**Exercise details**
Everything from the line containing "судење (128, 1685)" through the line containing "ПОВЕЌЕ ОД АВТОРОТ (233, 2019)" should be repeated exactly, and nothing else from the data.
** Recorded data follows **
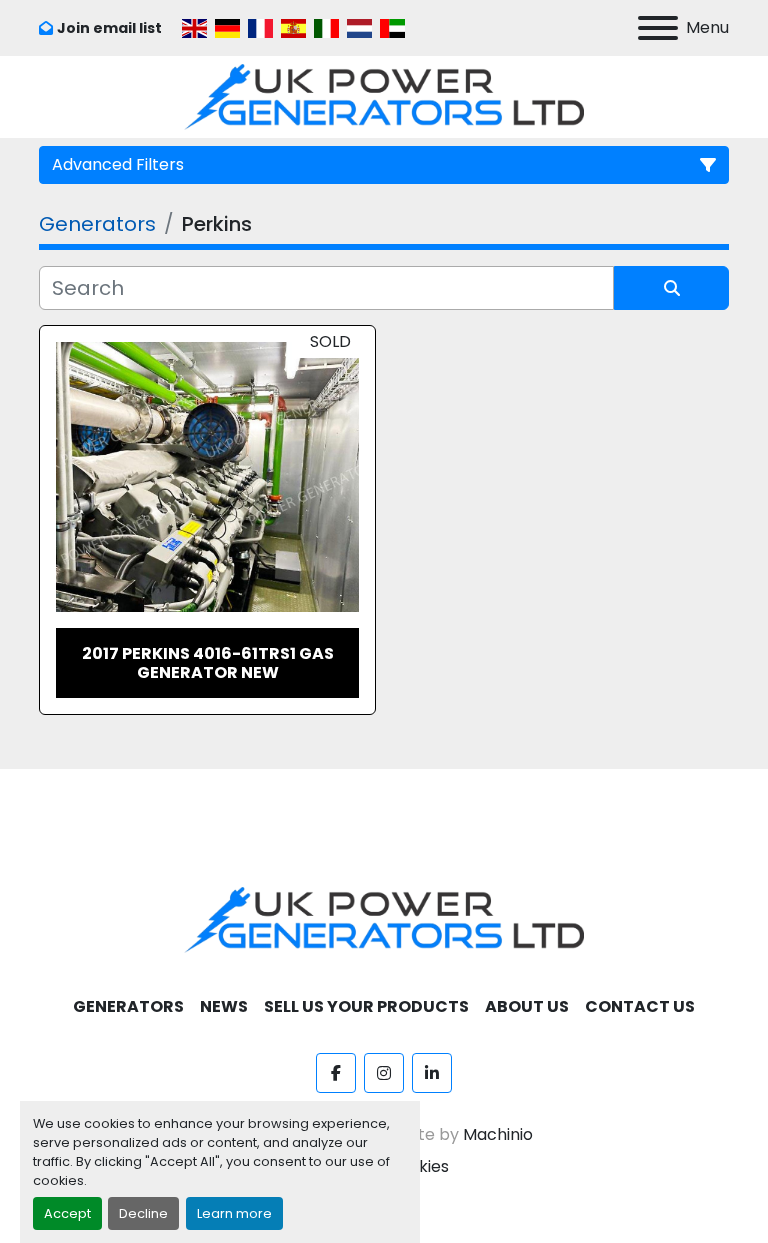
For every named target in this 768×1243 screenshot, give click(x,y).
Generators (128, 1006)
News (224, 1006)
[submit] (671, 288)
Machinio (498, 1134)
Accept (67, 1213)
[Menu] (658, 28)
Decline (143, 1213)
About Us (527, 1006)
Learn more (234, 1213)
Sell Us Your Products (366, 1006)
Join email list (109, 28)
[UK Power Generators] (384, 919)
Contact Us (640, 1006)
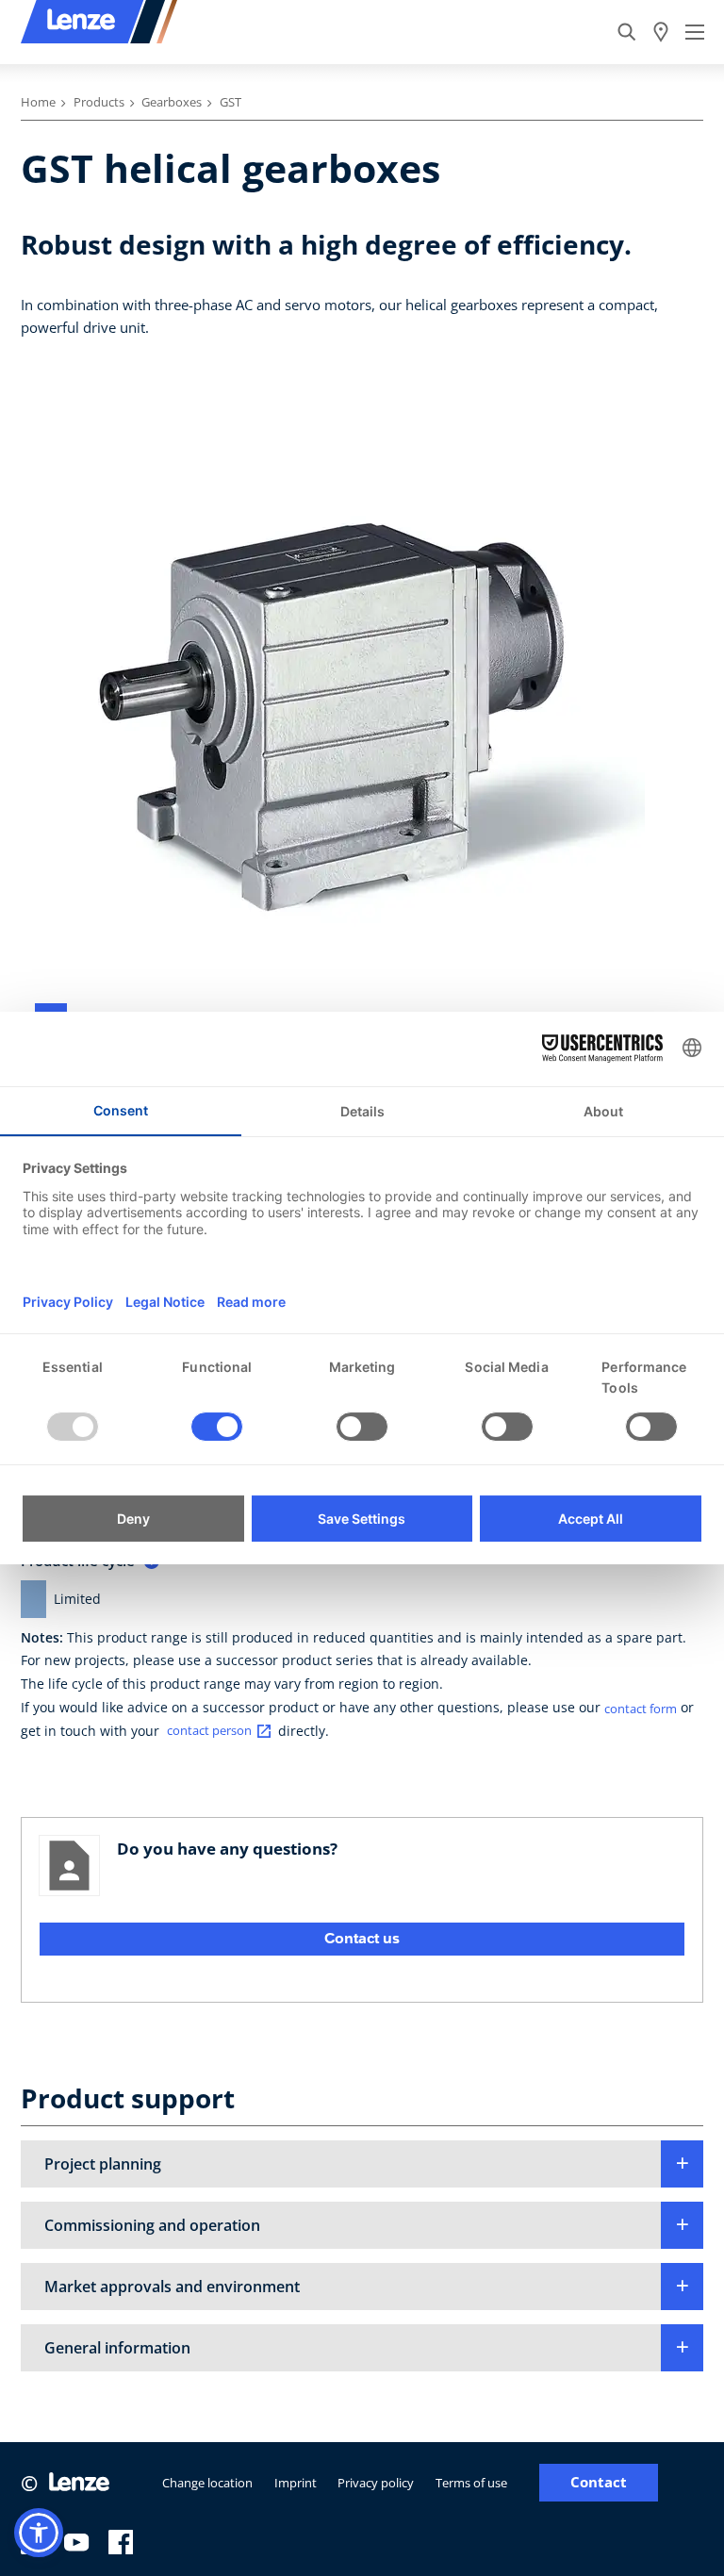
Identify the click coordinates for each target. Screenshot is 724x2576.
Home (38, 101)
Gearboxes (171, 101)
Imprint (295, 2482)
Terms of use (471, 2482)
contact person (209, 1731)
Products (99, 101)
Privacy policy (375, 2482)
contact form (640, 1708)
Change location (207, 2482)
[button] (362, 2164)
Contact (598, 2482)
** End of Recorded data **
** Recorded data follows **
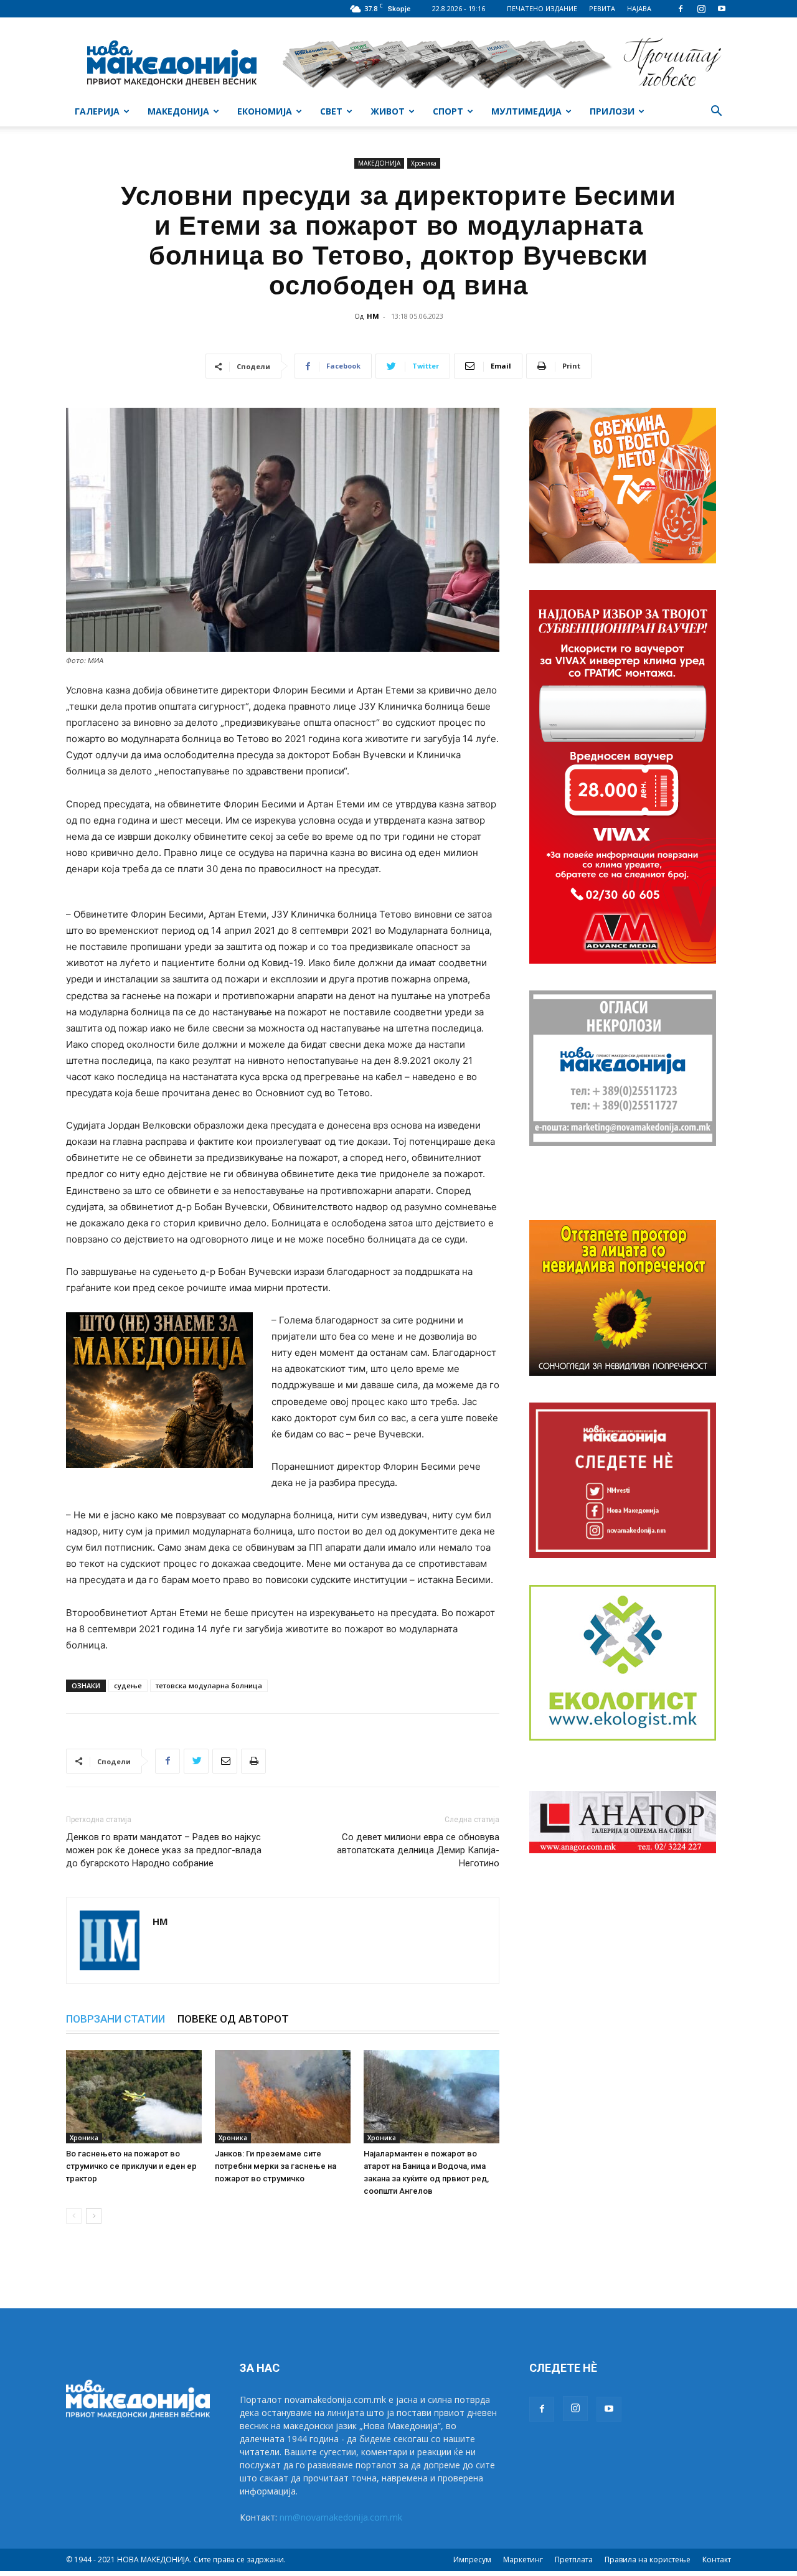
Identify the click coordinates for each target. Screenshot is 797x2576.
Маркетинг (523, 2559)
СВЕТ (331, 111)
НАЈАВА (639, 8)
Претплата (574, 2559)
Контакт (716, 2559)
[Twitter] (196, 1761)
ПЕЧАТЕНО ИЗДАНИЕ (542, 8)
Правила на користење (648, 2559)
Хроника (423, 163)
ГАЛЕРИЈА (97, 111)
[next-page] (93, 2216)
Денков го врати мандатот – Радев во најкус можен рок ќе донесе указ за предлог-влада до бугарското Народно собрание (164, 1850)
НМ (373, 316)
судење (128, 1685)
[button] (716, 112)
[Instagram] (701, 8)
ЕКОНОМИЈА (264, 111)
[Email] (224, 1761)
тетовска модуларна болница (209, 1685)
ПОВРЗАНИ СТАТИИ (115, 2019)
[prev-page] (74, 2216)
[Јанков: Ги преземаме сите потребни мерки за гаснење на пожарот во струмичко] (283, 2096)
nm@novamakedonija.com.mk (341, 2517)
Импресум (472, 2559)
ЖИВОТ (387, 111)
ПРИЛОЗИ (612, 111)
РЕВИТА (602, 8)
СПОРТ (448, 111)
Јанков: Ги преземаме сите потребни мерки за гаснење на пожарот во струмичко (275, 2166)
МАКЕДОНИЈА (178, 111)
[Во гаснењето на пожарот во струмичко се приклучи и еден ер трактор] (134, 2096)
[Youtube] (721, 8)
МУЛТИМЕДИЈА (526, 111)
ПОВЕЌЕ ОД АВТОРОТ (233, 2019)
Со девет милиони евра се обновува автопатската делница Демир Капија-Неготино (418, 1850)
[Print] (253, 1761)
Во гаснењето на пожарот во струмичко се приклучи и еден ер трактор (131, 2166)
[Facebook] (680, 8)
** End of Recorded data **
** Recorded data follows **
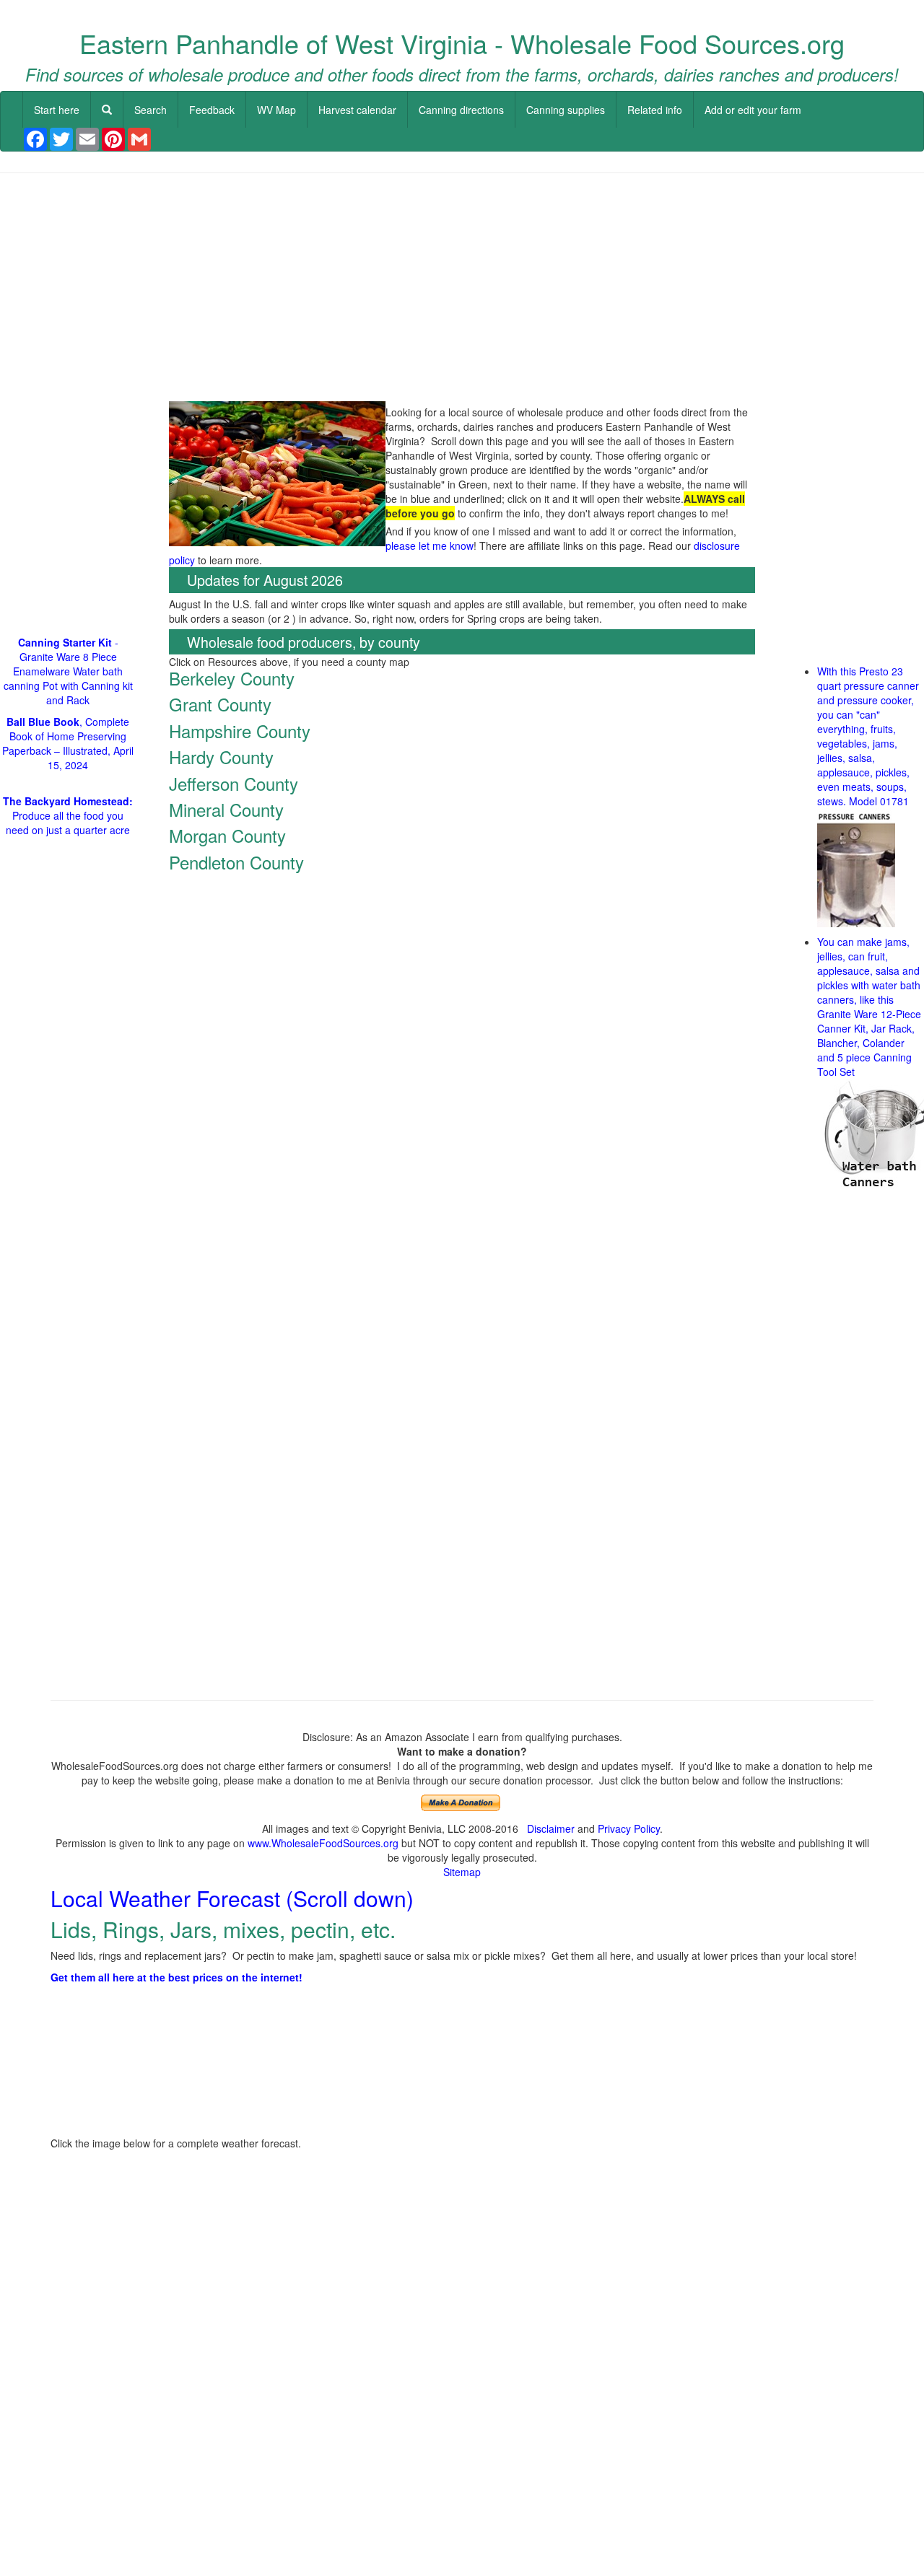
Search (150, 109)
** End of Recorded data **
**Answer to this problem**
судење (128, 1685)
[button] (716, 112)
[Instagram] (701, 8)
ЕКОНОМИЈА (264, 111)
[Email] (224, 1761)
тетовска модуларна болница (209, 1685)
ПОВРЗАНИ СТАТИИ (115, 2019)
[prev-page] (74, 2216)
[Јанков: Ги преземаме сите потребни мерки за гаснење на пожарот во струмичко] (283, 2096)
nm@novamakedonija.com.mk (341, 2517)
Импресум (472, 2559)
ЖИВОТ (387, 111)
ПРИЛОЗИ (612, 111)
РЕВИТА (602, 8)
СПОРТ (448, 111)
Јанков: Ги преземаме сите потребни мерки за гаснење на пожарот во струмичко (275, 2166)
МАКЕДОНИЈА (178, 111)
[Во гаснењето на пожарот во струмичко се приклучи и еден ер трактор] (134, 2096)
[Youtube] (721, 8)
МУЛТИМЕДИЈА (526, 111)
ПОВЕЌЕ ОД АВТОРОТ (233, 2019)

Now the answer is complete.